Problem to work on:
Which of the lines in the listing that follows hold "computer"? Pull each one out.

Data for review:
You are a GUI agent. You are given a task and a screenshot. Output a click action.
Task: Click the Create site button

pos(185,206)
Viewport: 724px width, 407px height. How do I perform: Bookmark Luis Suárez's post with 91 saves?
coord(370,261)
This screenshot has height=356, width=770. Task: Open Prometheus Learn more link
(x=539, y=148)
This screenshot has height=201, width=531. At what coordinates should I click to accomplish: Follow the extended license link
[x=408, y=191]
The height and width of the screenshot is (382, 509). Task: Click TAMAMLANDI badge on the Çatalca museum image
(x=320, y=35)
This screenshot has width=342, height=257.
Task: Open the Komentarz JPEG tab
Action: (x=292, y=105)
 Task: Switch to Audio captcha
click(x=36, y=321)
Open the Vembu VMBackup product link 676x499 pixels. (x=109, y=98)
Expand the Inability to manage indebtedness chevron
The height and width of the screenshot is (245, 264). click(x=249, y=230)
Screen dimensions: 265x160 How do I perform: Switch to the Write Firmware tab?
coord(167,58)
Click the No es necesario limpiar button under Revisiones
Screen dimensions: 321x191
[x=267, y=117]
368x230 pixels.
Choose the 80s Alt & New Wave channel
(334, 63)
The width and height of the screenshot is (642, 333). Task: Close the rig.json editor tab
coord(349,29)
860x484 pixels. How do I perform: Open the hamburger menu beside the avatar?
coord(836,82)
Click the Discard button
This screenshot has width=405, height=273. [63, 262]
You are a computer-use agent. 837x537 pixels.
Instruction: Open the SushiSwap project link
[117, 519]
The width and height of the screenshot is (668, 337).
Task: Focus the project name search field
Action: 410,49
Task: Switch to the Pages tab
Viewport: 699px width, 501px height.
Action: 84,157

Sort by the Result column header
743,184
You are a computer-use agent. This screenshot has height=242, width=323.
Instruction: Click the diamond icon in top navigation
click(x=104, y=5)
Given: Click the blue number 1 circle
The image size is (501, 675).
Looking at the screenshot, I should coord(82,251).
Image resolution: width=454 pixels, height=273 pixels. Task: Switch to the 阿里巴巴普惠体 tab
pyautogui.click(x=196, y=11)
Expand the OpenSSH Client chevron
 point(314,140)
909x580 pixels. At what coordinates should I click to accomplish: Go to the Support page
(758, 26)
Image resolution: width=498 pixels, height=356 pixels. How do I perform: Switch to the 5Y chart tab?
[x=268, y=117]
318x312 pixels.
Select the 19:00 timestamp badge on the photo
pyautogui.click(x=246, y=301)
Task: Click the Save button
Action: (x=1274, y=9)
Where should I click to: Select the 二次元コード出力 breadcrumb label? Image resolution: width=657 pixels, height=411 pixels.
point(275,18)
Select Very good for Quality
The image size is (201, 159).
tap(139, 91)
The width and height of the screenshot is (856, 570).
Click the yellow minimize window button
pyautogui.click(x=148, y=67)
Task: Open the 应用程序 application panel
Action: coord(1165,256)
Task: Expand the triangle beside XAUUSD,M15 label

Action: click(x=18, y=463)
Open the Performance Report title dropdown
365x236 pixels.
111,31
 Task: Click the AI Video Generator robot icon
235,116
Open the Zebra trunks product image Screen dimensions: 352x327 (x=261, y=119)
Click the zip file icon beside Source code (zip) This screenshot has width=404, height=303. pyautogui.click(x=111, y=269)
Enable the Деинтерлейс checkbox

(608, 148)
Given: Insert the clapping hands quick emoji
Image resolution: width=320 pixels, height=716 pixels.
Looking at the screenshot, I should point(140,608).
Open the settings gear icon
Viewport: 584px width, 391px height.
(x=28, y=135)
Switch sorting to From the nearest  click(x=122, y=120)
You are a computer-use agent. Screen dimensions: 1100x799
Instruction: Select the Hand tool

Response to the task:
You are a computer-use agent. 837x537 pixels.
You are a computer-use agent. This screenshot has height=242, width=323.
You are a computer-use agent. Screen dimensions: 1100x799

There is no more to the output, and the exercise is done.